Opioid Deaths Rise When Auto Plants Close, Study Shows

A Ford Motor assembly plant in Wixom, Mich. on July 15, 2009, where production was halted in 2007. (Fabrizio Costantini/The New York Times)
A Ford Motor assembly plant in Wixom, Mich. on July 15, 2009, where production was halted in 2007. (Fabrizio Costantini/The New York Times)

The last two decades have brought both a sharp decline in automaking jobs in the United States and the rise of a deadly epidemic of opioid abuse. According to a new study, the two trends may well be related.

The study, published Monday in JAMA Internal Medicine, found that opioid deaths were about 85% higher among people of prime working age in counties where automotive assembly plants had closed five years earlier, compared with counties where such factories remained open.

That finding underscores the role that economic despair may play in eroding public health.

“For a long time, we’ve been interested in the link between the American dream and America’s health, namely that the fading American dream actually has population health consequences,” said Dr. Atheendar Venkataramani, the lead author of the paper and a professor of medicine at the University of Pennsylvania. “It’s an unfortunate natural experiment when you have a disintegration of an industry like this through plant closures in that it allows us to understand what the consequences of those negative events are.”

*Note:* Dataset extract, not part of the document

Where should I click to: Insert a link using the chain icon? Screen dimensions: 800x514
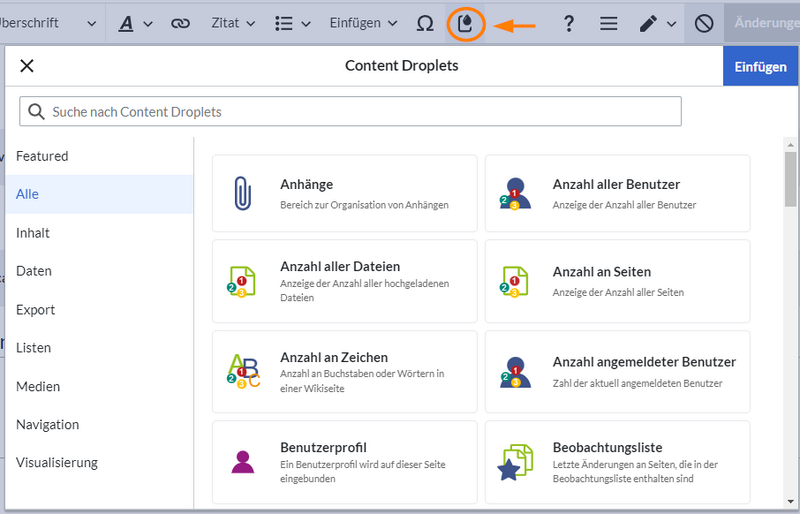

While the findings are in line with previous research that has linked job displacement to higher death rates, attempts to tie economic conditions specifically to opioid overdoses and deaths have yielded mixed results.

That previous research, which sometimes focused on broad economic indicators like unemployment or income, may have failed to measure the lingering social and cultural effects of economic decline, the authors of the JAMA Internal Medicine study argued.

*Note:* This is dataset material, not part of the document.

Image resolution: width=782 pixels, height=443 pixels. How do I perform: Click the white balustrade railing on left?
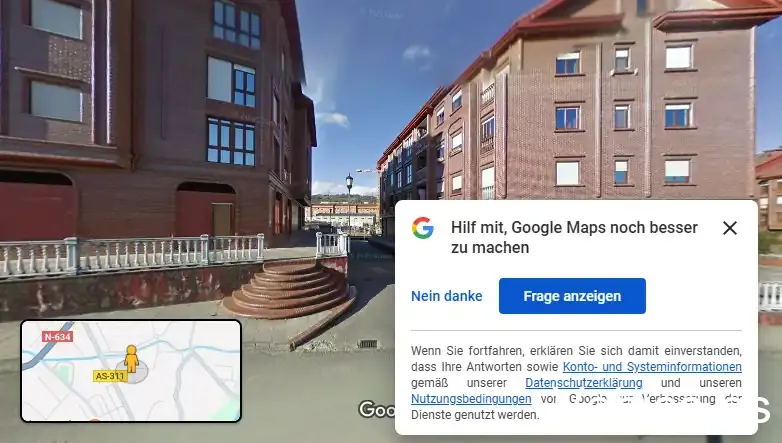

That’s why they chose to focus on the closing of car plants, which are often the economic mainstay of a community. The struggles of the auto industry have long been viewed as symbolic of a broader manufacturing decline, which has been felt keenly in parts of the country hit hardest by the opioid crisis.

To better isolate the effects of car plant closings, the researchers limited their analysis to the one-fifth of American counties where manufacturing accounted for the largest share of local employment. Using federal death data, they then measured the effects of the plant closings along “commuting zones” — counties that make up local labor markets. In all, the researchers studied 112 counties near car plants from 1999 to 2016. Of those, about one-fourth were near a plant that had closed.

The counties studied were predominantly in the industrial Midwest — particularly Michigan and Ohio — and the South. In the first decade of the period examined, nationwide employment in the auto and auto-parts industry was slashed by roughly half, to 650,000 from 1.3 million, according to the Bureau of Labor Statistics, though it has climbed back to about 1 million.

Some of the auto-plant closings in those years came in places closely associated with the industry, like Pontiac, Michigan; Janesville, Wisconsin; and Lorain, Ohio.

While the study did not provide the specific opioid death rates in the counties studied, the findings reinforce the need for a coordinated response to diagnosing and treating substance abuse in areas of economic distress, Venkataramani said.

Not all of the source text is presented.